Nested-Loop Join (NLJ)
Implement the GetNext method from the Join relational operator. You have to implement the nested-loops algorithm, with one of the relations fitting entirely in memory. There are two phases. In the build phase, one of the child relations – preferably the smaller – is read entirely in memory and stored in a list data structure, e.g., TwoWayList. In the probe phase, the other child relation is read one tuple-at-a-time. For every tuple, an iteration is executed over the stored list and the matching records are produced, one-at-a-time. This method is the most general form of join since it supports any join predicate—not only equi-join. In order to find matching records, method Run from CNF has to be invoked with the two records, one from each relation. Since join records are produced one-at-a-time, you have to be careful how you manage the iteration for every probing record.
Hash Join (HJ)
All the hash algorithms work only for equality conditions. In the case of the join operator, this means equi-join. The HJ algorithm follows closely NLJ. The main difference is that a multi-map is used instead of a list. For this purpose, both EfficientMap and InefficientMap work. In the build phase, one of the child relations – preferably the smaller – is read entirely in memory and stored in the multi-map, i.e., call Insert for every record. The key of the multi-map is the Record, while the data can be anything—you can use a dummy SwapInt, for example. In order to have Insert work properly, you have to set the OrderMaker in the Record before the operation.
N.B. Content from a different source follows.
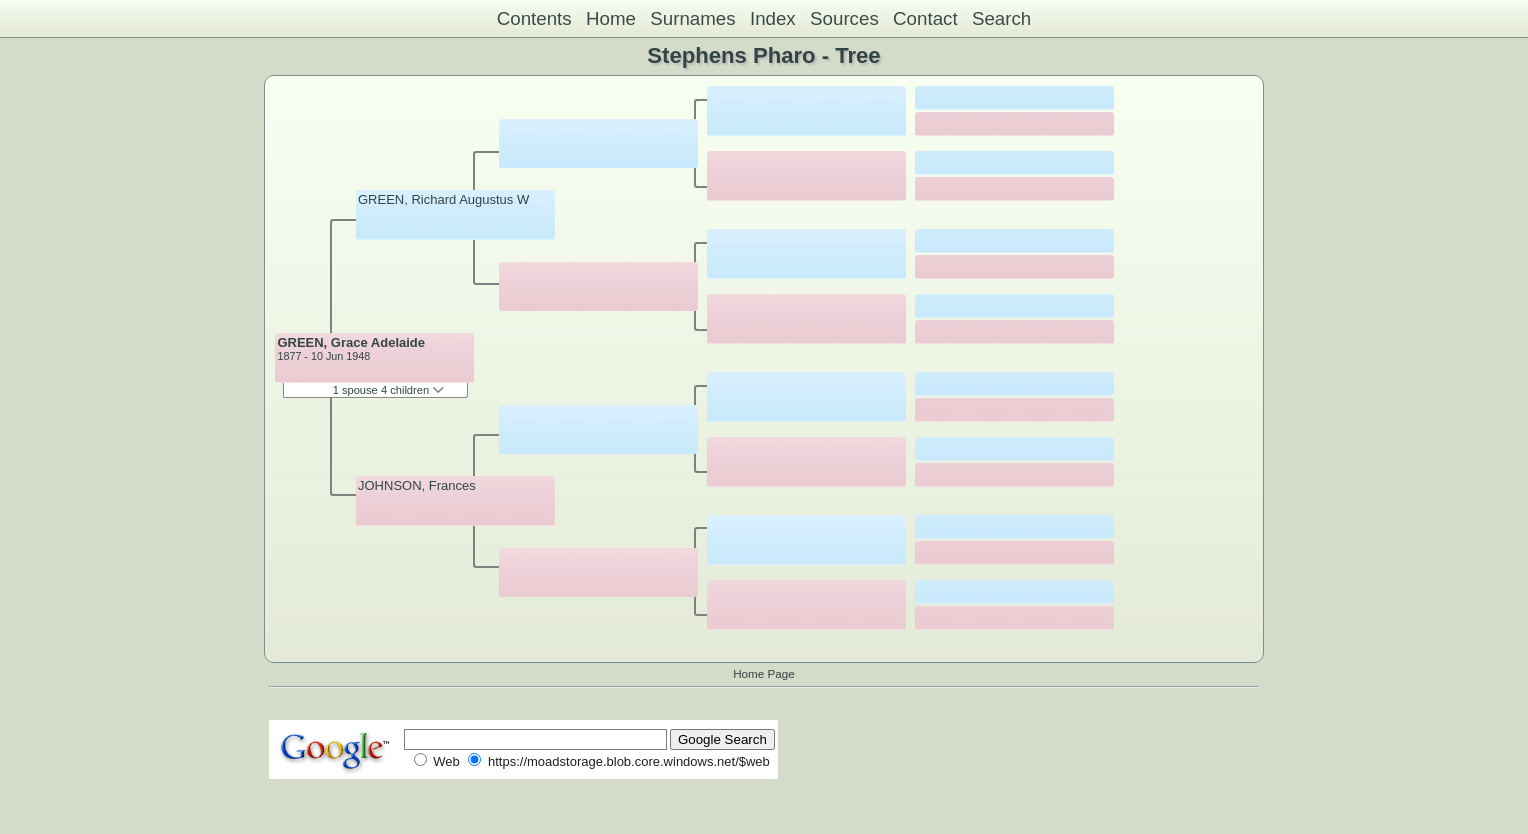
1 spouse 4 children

You have to create an OrderMaker for each child of the join. The OrderMaker contains the attributes that participate in join predicates. You have to identify them from the CNF condition. Method GetSortOrders from CNF does exactly that for you. Remember that you want to create the OrderMaker objects only once, when the Join operator is created, not in GetNext. In the probe phase, the other child relation is read one record-at-a-time. For every record, method IsThere is invoked on the multi-map—remember to set the OrderMaker in the Record first. In the case of a positive return value, you Remove the Record from the multi-map and store it in a list, e.g., TwoWayList. You repeat this process until no more matching records are found, i.e., IsThere returns false or 0. Since join records are produced one-at-a-time, you have to be careful how you manage the iteration for every probing record. A join record is obtained by appending the two records that match, i.e., method AppendRecords from class Record. You iterate over the list and return a record each time. When the iteration is at the end of the list, you re-insert the records from the list into the multi-map and retrieve the next record from the child operator with GetNext.
Symmetric Hash Join (SHJ)
This operator is a non-blocking version of HJ. GetNext is called alternatively for the two children operators of the join. This can be done for a single record on each side, or for a few, e.g., 10 or 100. I suggest you do it for 10 records. This means you get 10 records from the left child, then you get 10 from the right child, then from the left, and so on. In this case, you have two multi-maps—one for each child. Whenever you retrieve a Record from a child, you perform exactly the same procedure as in the probe phase of HJ. When you have finished returning all the joined records, you Insert the retrieved record into its corresponding multi-map. Then, you invoke GetNext for the corresponding child. You see a difference between HJ and SHJ in the order in which join records are produced and in the delay at which they are produced.
Implementation
The implementation is confined to the GetNext method in the Join operator—the only method remaining to implement. The Join operator works as follows. It has to determine which of the three algorithms to perform—NLJ, HJ, or SHJ? The decision to execute NLJ is simple: if there is any inequality condition in the join predicate, i.e., the CNF, then NLJ is the only alternative. For this, you have to inspect the CNF comparisons. If there are only equi-joins, you use HJ or SHJ. By default, you use HJ. When the number of records in both children of the join operator is larger than 1000, you use SHJ. Of course, you cannot know exactly how many records a child produces. However, you estimated this number in your query optimizer. You use this estimate to take the decision between HJ and SHJ.
Requirements
1. Implement the GetNext method for the Join operator to include the three join algorithms and the logic to choose between them. You may want to implement each join algorithm in a separate class with your choice of API. This allows a nice separation of the code.
2. Execute the queries provided with this stage of the project over the TPC-H data you generated and loaded in Phase 3 of the project.
3. For correctness and performance analysis, compare the results you obtain with the results generatedby some other database server, e.g., SQLite.